The third time that he almost died there was when he was forced to be a participant of an experiment by the camp doctor, Dr. Viktor Mengele. He was taken into a room and a testicle was removed from his body while two large men held him on the table. He received no pain medication and no antibiotic medication to forestall infection. He was returned to his work unit and was made to work all day, each day laying bricks in the camp. A while later he was again summoned into the room with the table and his second testicle was removed in a similar fashion, and once again he was made to go back to his job as a brick layer. Had he failed to perform this arduous job he would have been killed immediately.
The last time that he almost died was when the camp was being abandoned before the advancing Americans discovered the concentration camp. Once again, prisoners were loaded onto cattle cars and transported towards an unknown destination. Jack Oran and two friends decided that this was their chance to escape. They pulled some boards off a train window. The first man lifted himself up, stuck his head out of the small window and instantly died when a telephone pole hit him. Jack Oran and his other friend each waited until a pole went by and then leapt from the speeding train.
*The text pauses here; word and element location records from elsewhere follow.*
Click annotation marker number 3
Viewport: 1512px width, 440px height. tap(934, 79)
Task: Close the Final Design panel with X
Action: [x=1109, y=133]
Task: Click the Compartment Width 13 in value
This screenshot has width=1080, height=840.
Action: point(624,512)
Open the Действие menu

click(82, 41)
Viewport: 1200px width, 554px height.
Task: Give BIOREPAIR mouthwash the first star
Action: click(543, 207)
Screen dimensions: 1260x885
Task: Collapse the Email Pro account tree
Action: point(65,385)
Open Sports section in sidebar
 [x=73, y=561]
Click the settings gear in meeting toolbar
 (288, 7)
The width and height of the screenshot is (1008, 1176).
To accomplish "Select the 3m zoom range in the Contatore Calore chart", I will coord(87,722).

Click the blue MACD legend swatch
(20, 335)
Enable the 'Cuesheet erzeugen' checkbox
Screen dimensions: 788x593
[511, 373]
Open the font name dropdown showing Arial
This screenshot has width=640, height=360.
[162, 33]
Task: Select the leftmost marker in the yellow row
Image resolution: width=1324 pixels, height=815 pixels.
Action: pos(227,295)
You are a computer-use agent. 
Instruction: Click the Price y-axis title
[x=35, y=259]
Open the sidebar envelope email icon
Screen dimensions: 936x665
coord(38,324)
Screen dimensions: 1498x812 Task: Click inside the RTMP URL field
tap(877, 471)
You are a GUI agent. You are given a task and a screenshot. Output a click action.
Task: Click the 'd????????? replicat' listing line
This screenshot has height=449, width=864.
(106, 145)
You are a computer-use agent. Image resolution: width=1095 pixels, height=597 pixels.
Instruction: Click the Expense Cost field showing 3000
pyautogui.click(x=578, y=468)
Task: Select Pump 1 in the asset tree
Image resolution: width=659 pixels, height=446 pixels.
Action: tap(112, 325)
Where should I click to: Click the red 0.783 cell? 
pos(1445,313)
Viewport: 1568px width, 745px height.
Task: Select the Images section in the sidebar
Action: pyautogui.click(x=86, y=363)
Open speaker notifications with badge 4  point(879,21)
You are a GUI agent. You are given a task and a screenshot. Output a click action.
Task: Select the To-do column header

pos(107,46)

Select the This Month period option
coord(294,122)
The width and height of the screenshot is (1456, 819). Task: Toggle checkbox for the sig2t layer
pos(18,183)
The rest of the prisoners were taken to a location in the woods, were shot in front of a large ditch, and were buried, in an attempt to hide the hideous perfidy of the Nazi regime. Jack Oran and his friend travelled at night, slept during the day, and were finally found by the American soldiers. The foreman of the warehouse told me that Jack did not celebrate his birthday on the day that he was born in Poland; he celebrated his birthday on the day that he arrived in the United States of America.
Two survivors of World War II and the Nazi regime, two men carrying different experiences and different beliefs about this world.